Até hoje os pais da Dora odeiam a Isa e não permitem mencionar o nome dela na sua casa. Entendem que uma família só pode ser composta por um homem e uma mulher e, por isso, não aceitam e respeitam o que a Dora é.

 

Dora acaba encarando sua mãe dizendo que pode ser expulsa de casa, mas não vai abrir mão do relacionamento. Hoje em dia a relação delas têm melhorado por uma certa teimosia da Dora em fazer dar certo - sai para encontrar a Isa e não dá valor ao preconceito que sofre.

 

A maior dor, para a Dora, é não ver sua família reunida. Sempre cresceu em espaços com muita gente, churrasco e pagode.
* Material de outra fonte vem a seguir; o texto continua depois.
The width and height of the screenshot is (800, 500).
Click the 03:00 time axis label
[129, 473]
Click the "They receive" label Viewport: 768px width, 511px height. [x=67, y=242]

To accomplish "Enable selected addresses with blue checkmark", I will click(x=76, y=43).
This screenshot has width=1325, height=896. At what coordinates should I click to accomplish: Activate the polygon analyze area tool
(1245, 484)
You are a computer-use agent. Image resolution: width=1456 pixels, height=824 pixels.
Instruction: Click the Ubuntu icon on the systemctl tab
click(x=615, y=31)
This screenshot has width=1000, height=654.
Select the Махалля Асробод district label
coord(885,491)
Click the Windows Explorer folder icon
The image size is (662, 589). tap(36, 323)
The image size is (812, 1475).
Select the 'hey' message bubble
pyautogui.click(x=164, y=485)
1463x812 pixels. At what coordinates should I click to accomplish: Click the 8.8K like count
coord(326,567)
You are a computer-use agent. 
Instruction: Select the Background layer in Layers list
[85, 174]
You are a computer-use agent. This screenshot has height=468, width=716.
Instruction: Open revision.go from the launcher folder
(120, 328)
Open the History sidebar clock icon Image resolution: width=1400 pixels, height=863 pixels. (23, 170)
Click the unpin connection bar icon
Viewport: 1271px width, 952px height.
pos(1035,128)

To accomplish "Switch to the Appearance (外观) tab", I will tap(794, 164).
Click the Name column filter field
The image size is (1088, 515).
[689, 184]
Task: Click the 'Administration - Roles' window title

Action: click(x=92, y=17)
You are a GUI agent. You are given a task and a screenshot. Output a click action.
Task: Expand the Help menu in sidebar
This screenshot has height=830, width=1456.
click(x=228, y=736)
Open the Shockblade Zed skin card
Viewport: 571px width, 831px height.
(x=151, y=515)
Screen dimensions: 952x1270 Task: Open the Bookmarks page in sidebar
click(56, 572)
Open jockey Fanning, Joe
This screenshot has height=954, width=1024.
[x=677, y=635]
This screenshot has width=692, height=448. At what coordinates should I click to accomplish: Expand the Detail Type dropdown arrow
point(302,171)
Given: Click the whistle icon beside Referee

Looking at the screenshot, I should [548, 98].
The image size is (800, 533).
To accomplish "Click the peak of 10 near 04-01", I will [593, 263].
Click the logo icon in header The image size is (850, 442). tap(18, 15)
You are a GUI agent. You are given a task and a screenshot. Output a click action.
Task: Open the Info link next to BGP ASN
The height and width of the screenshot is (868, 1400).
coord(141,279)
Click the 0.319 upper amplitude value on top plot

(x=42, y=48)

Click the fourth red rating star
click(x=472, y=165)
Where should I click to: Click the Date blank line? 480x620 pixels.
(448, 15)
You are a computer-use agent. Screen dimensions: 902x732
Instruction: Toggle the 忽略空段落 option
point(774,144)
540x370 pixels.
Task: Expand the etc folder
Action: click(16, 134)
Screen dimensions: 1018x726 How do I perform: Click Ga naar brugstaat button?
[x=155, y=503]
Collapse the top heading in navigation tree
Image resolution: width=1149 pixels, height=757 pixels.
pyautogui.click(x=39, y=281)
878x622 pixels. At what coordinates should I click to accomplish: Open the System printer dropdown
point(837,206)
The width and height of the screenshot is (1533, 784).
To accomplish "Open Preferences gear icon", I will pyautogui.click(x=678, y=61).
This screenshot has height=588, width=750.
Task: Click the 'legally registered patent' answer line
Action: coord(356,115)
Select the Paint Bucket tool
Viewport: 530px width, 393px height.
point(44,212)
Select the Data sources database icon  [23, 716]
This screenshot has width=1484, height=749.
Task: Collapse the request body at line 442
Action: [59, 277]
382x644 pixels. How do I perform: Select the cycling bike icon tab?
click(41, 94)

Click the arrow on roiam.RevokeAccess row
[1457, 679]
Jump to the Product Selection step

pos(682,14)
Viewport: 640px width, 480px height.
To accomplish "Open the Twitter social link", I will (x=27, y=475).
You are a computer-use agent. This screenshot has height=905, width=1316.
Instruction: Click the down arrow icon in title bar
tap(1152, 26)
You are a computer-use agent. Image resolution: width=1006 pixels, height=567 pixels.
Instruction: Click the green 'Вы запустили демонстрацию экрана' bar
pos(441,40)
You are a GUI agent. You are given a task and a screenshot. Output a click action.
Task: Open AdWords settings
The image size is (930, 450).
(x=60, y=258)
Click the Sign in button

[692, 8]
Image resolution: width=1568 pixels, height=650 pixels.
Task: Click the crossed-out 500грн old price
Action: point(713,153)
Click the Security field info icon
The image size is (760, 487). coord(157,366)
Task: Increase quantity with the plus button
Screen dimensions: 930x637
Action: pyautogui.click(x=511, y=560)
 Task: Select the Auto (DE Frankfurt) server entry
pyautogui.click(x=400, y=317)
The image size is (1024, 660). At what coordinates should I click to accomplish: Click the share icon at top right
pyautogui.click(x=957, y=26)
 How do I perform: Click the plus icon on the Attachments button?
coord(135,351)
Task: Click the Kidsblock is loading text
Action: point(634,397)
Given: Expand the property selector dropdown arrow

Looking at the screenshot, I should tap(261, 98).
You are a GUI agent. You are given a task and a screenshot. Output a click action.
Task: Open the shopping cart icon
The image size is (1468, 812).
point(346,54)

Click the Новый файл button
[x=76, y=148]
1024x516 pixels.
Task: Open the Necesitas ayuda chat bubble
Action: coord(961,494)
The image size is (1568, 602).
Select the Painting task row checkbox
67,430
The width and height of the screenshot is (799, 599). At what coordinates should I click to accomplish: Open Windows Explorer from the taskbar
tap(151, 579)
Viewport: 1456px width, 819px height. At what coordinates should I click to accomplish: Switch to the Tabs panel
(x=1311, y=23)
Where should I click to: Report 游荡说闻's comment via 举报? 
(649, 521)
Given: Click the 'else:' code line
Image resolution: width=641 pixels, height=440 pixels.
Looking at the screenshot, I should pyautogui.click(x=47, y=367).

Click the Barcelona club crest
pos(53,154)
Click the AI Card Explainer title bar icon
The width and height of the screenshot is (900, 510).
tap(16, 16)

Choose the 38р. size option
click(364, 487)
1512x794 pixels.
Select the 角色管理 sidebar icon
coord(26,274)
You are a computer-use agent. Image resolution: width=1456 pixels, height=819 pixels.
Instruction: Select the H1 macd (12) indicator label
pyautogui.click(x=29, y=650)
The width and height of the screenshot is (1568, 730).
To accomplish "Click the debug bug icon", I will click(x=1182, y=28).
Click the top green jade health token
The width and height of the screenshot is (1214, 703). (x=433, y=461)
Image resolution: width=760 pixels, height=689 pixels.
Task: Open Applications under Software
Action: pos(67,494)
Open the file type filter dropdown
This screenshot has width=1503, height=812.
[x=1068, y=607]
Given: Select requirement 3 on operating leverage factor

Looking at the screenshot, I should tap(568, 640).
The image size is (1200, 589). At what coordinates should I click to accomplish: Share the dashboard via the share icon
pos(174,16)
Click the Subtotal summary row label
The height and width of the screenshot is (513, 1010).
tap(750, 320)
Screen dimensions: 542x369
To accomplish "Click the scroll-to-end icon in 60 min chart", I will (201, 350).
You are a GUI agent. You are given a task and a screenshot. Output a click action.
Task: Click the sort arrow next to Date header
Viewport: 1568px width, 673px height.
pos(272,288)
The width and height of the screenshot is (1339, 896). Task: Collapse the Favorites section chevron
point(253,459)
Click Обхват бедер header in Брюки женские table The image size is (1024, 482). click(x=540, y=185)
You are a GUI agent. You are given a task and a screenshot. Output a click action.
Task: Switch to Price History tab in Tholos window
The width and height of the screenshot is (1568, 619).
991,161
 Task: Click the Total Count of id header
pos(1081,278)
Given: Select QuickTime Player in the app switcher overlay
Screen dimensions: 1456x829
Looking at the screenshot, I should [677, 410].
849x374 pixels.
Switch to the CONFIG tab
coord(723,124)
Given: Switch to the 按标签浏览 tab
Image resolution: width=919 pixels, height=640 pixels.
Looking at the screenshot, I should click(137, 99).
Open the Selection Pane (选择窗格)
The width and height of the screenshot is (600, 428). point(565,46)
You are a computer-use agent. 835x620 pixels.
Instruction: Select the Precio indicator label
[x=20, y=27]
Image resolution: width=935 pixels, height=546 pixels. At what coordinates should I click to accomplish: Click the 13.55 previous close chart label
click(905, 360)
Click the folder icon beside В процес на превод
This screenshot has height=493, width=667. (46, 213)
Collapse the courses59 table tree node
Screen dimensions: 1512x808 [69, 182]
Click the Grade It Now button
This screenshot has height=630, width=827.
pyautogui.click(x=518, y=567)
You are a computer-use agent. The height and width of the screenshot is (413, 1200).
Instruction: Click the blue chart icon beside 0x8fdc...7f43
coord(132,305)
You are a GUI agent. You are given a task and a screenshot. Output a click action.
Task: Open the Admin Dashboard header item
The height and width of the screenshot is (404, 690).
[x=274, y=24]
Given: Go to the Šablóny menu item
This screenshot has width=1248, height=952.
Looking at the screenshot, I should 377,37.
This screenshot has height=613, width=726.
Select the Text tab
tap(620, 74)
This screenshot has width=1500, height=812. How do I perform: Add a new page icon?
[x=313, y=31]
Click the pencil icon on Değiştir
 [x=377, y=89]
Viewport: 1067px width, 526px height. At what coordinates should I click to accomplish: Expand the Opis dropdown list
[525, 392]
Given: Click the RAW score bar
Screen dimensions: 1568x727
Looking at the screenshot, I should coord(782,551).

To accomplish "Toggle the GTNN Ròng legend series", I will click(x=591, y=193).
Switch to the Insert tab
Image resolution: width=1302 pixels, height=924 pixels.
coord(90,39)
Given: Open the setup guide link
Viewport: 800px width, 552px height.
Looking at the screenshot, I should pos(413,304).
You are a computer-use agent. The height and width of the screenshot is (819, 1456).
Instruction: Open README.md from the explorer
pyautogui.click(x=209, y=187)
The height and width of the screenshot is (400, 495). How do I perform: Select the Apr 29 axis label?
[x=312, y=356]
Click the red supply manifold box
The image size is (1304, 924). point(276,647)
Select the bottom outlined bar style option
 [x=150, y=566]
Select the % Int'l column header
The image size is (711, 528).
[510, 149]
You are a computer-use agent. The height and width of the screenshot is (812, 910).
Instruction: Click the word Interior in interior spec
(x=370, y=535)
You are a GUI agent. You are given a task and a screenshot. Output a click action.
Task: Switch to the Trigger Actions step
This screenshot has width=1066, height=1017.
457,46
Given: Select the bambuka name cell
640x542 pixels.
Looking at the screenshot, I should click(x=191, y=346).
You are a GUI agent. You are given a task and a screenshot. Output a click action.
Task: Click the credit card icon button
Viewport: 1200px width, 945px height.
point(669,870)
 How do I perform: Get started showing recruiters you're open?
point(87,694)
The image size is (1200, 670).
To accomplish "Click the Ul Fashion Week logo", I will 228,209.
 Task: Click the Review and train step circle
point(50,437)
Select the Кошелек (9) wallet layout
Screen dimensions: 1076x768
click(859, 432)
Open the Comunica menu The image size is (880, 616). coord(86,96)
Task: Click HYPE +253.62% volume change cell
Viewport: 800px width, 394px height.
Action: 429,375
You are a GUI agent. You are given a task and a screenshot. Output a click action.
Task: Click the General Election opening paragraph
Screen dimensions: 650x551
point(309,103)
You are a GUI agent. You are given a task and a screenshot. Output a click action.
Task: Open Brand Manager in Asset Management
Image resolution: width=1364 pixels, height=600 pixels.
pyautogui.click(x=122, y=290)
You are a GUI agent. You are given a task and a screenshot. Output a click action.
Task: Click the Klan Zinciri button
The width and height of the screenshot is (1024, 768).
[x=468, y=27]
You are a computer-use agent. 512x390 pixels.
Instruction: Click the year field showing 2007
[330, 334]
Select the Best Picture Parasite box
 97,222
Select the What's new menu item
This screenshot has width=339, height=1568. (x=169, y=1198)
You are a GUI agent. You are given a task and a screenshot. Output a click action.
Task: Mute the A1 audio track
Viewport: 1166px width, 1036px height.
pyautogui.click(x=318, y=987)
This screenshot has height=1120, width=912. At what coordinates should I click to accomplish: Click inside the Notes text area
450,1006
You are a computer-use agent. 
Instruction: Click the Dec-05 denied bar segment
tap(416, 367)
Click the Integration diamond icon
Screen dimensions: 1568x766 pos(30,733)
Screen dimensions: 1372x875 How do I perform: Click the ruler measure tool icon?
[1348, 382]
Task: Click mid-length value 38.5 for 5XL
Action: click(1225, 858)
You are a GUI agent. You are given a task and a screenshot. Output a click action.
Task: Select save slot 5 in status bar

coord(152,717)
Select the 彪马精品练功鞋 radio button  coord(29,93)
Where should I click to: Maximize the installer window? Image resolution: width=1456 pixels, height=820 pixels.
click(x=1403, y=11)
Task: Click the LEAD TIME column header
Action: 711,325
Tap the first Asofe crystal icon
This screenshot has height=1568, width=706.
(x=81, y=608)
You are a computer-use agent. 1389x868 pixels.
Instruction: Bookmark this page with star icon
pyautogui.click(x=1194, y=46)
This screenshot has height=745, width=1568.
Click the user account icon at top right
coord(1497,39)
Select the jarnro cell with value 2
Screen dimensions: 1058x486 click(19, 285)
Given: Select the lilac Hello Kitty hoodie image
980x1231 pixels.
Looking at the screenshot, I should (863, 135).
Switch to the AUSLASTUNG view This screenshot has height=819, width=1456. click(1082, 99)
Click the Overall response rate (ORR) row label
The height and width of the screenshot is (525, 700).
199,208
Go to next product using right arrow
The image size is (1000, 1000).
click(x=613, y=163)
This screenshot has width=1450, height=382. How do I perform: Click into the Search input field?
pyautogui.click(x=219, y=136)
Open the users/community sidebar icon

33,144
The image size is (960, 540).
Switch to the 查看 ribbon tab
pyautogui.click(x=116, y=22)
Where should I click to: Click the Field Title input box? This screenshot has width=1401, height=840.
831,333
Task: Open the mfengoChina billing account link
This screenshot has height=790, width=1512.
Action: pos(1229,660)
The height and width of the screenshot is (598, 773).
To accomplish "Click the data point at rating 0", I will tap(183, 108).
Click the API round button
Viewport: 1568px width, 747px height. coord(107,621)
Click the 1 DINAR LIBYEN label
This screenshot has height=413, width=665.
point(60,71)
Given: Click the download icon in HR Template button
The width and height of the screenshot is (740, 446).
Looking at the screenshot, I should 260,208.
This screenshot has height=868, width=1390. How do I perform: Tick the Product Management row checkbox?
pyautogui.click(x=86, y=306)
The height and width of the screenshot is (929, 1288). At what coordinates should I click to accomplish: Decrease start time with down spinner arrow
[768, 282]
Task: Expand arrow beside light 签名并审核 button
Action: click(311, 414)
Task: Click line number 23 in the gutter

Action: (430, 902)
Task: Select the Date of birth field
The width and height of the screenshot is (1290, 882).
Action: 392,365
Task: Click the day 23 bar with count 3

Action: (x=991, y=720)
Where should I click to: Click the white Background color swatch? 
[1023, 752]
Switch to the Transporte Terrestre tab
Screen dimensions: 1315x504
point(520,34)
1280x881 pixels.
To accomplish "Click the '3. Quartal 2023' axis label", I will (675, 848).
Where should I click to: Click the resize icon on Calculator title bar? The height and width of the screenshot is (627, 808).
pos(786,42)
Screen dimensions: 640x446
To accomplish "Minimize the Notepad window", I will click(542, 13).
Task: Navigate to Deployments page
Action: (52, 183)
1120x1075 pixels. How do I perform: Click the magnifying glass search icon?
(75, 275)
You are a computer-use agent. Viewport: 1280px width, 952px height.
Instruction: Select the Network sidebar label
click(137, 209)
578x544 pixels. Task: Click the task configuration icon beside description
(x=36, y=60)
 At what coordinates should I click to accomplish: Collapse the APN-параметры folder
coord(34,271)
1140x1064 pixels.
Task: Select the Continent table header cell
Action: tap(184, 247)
Queria muito ter uma família com a Isa presente - e também construir uma nova família com ela, mas por enquanto, morando com os pais, não vê possibilidade disso. Ela e a Isa pretendem morar juntas assim que ela for efetivada e tiverem mais estabilidade financeira, então guardam cada centavo (literalmente!) para a nova vida que há de chegar.




 

Isabelle tem 23 anos no momento da documentação, é natural do Rio de Janeiro e cursa mestrado em inteligência artificial. 

 

Dora tem 22 anos no momento da documentação, também é natural do Rio de Janeiro e cursa arquitetura. 

 

Juntas, adoram ver filmes e provar fast foods - brincam inclusive que estão se tornando sommelier de fast food, porque compram, comem e dão notas. Também adoram filmes cults (e filmes cults ruins), passam o tempo jogando jogos no computador e amam conhecer novos lugares na companhia uma da outra. 

 

Hoje em dia, estão noivas e enxergam o noivado enquanto uma firmeza sobre quem são. Também é um álibi para que a família leve-as mais à sério e se sentem tratadas de forma muito mais respeitosa depois que assumiram o noivado.

 

Isa entende que o amor é a única coisa que transcende o tempo e o espaço além da gravidade. E que, para além disso, o que têm com a Dora é um amor baseado em comunhão e disposição. 

 

Dora diz que o amor que sente é a resposta de todos os porquês. Entende que todo ser vivo é feito para amar alguma coisa - seja um leão com seus filhotes, um ser humano com seu par. Amar é seu refúgio, é onde vai quando está bem ou mal, e que também está no que sente de forma sensorial - os cheiros, os sons e o prazer de ser quem é.

 

Por fim, elas desejam deixar o recado de que todas as mulheres possuem o direito de amar, independente do preconceito. Nenhuma mulher está sozinha. “Não se fechem para o amor”.